Ainda
sobre aquele período em que vivíamos mais dentro do que fora. Naquele tempo em
que ir jogar o lixo ou ir ao mercado eram os pontos altos da semana, ela pôde
relembrar como é delicioso testemunhar as pequenezas dos detalhes.
O
tempo que fez morada dentro, trouxe também a calmaria para ela poder enxergar
(muito mais do que apenas ver).
E ela o enxergou na fila que crescia, no
estacionamento do mercado. Lá vinha ele encurvado, com muita dificuldade,
amparado por duas muletas e os pés virados para dentro.
Ambos
conseguiram entrar e o encontro entre eles aconteceu na sessão de pães.

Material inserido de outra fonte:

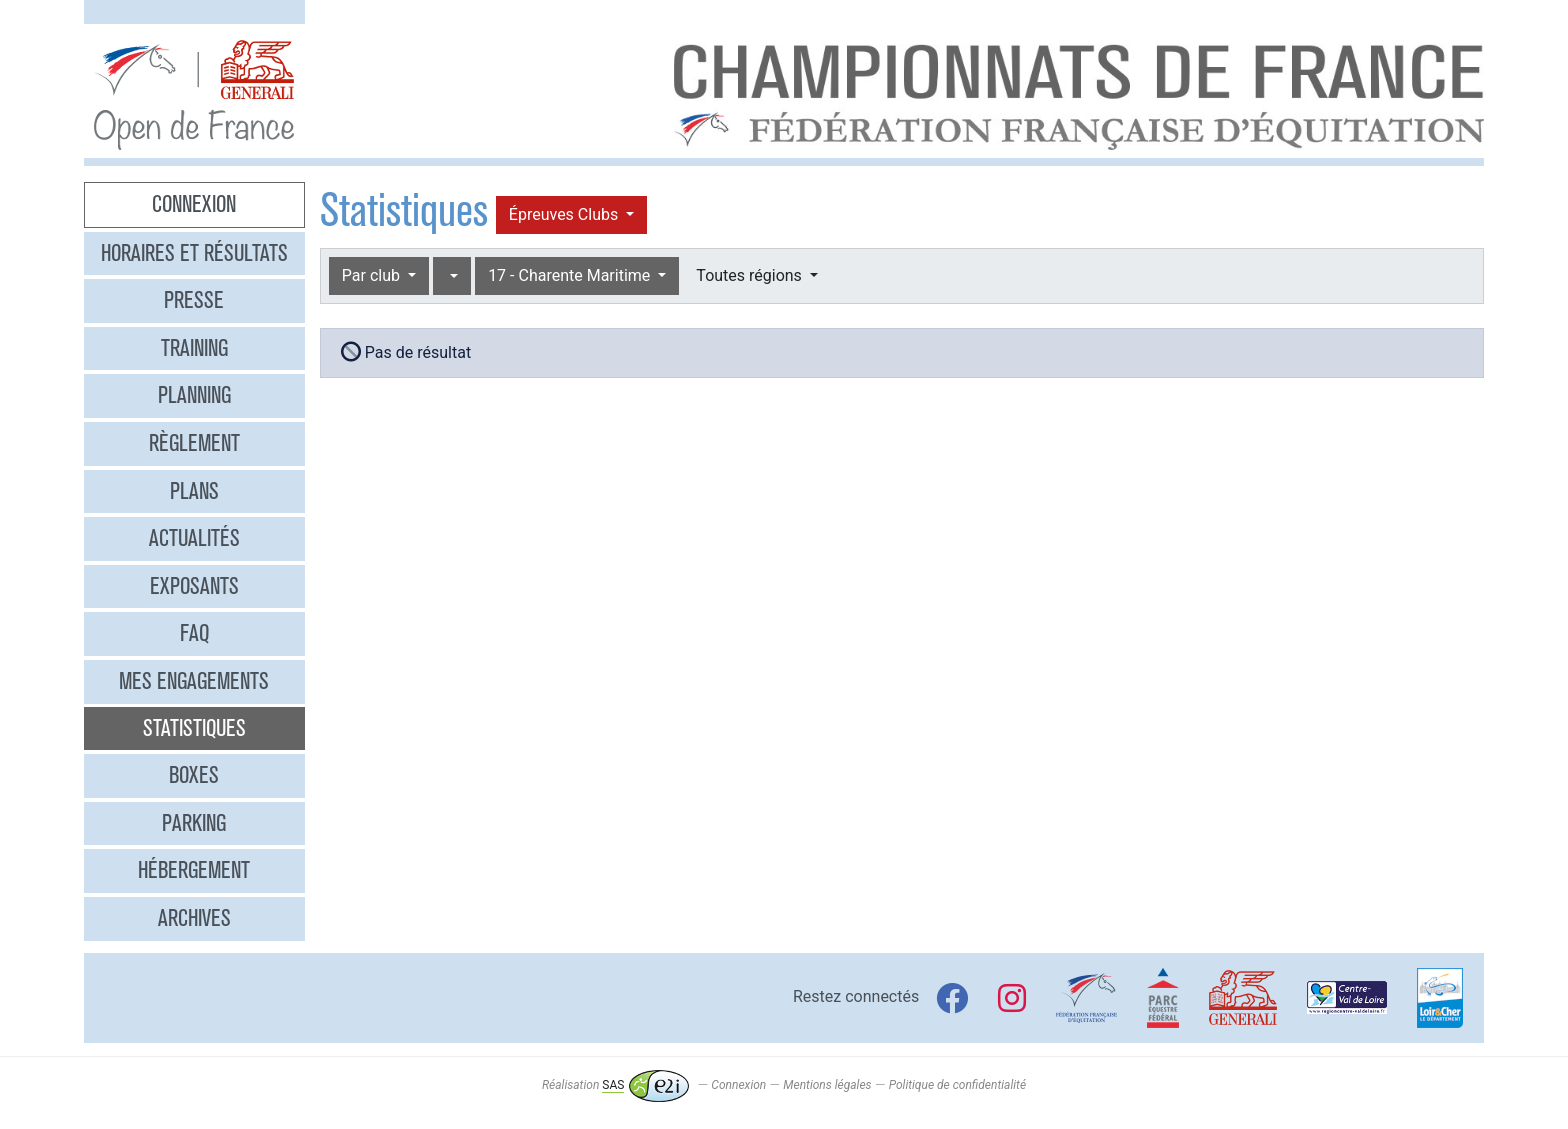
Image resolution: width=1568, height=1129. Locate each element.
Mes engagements (194, 681)
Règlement (194, 443)
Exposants (194, 586)
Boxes (194, 775)
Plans (194, 491)
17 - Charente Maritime (571, 275)
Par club (373, 275)
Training (194, 348)
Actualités (194, 538)
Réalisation (615, 1085)
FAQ (194, 633)
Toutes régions (750, 275)
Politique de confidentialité (957, 1085)
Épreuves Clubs (565, 214)
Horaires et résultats (194, 253)
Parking (194, 823)
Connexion (194, 204)
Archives (194, 918)
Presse (194, 300)
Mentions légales (827, 1085)
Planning (194, 395)
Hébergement (194, 870)
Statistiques (194, 728)
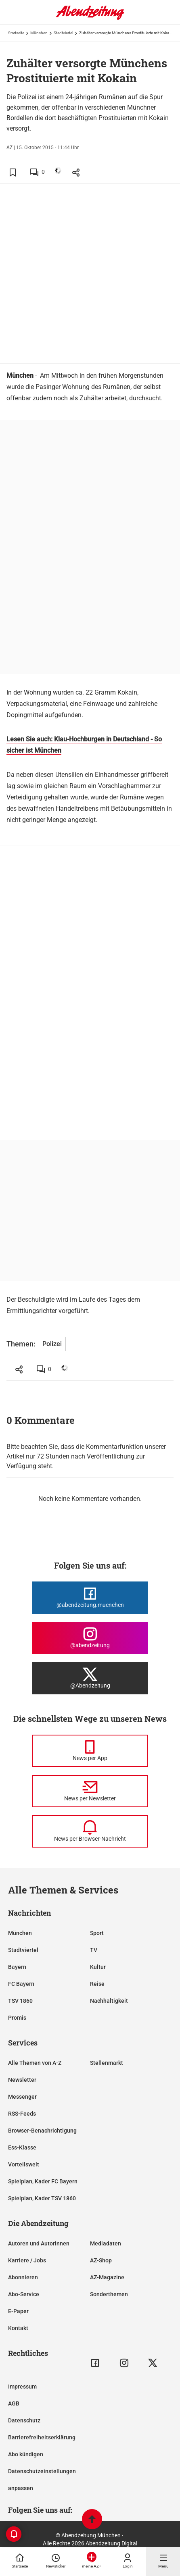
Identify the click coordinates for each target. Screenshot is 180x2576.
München (39, 33)
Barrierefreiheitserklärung (41, 2437)
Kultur (98, 1967)
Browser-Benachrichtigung (42, 2130)
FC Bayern (21, 1984)
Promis (17, 2017)
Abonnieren (23, 2277)
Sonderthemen (109, 2294)
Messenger (22, 2096)
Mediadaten (105, 2243)
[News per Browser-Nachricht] (90, 1831)
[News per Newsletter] (90, 1791)
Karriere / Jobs (27, 2260)
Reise (97, 1984)
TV (93, 1950)
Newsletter (22, 2080)
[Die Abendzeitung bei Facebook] (90, 1597)
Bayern (17, 1967)
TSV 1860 (20, 2001)
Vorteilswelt (23, 2164)
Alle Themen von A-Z (34, 2063)
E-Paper (18, 2311)
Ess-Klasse (22, 2147)
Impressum (22, 2386)
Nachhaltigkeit (109, 2001)
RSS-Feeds (22, 2113)
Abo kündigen (25, 2454)
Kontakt (18, 2328)
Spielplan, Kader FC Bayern (42, 2181)
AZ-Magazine (107, 2277)
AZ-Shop (101, 2260)
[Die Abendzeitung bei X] (90, 1678)
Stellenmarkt (106, 2063)
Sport (97, 1933)
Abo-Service (23, 2294)
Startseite (16, 33)
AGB (13, 2403)
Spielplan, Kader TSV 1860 (42, 2198)
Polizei (52, 1344)
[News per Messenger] (90, 1751)
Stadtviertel (63, 33)
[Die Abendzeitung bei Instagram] (90, 1638)
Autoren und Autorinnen (38, 2243)
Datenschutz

Ele a
segurar uma sacola já com alguns produtos, mais as muletas e ainda a tentar
retirar dois pãezinhos.
Ela
a devorar com os olhos todos os tipos de pães disponíveis.
Até
que o enxergou e, embora titubeasse na aproximação, ofereceu ajuda.
“Ô
minha filha, muito obrigado! Por favor, ponha dois bolinhos de arroz, dois
desses e um daquele docinho”.
A sacola do senhor que agora estava nos ombros dela, já pesava. “Como ele conseguia
equilibrar tantos instrumentos naquele corpo tão debilitado?”
Ela
lembrou-se dos seus avós que tiveram a infância em um circo da família.
Papo
vai, papo vem e juntos, percorriam os corredores a escolher mantimentos para o
senhor. “Preciso de massa, um pacote de açúcar – pode ser daquele mais
baratinho, um litro de leite e o mais importante, minha filha – um tablete
deste chocolate, é para adoçar a minha vida!”
Ela
sorri enquanto enche a sacolinha branca remendada com uma linha preta.
Terminadas
as compras, ela colocou todos os produtos do senhor na esteira do caixa de
número 3.
Um a um os itens voltaram para a sacola gasta pelo tempo.
E
foi ai que o atendente do caixa diz: “O senhor ou sua neta precisam de colocar
contribuinte no recibo?”
Ela
sorri e responde “poderia mesmo ser meu avô!” e retorna às suas compras.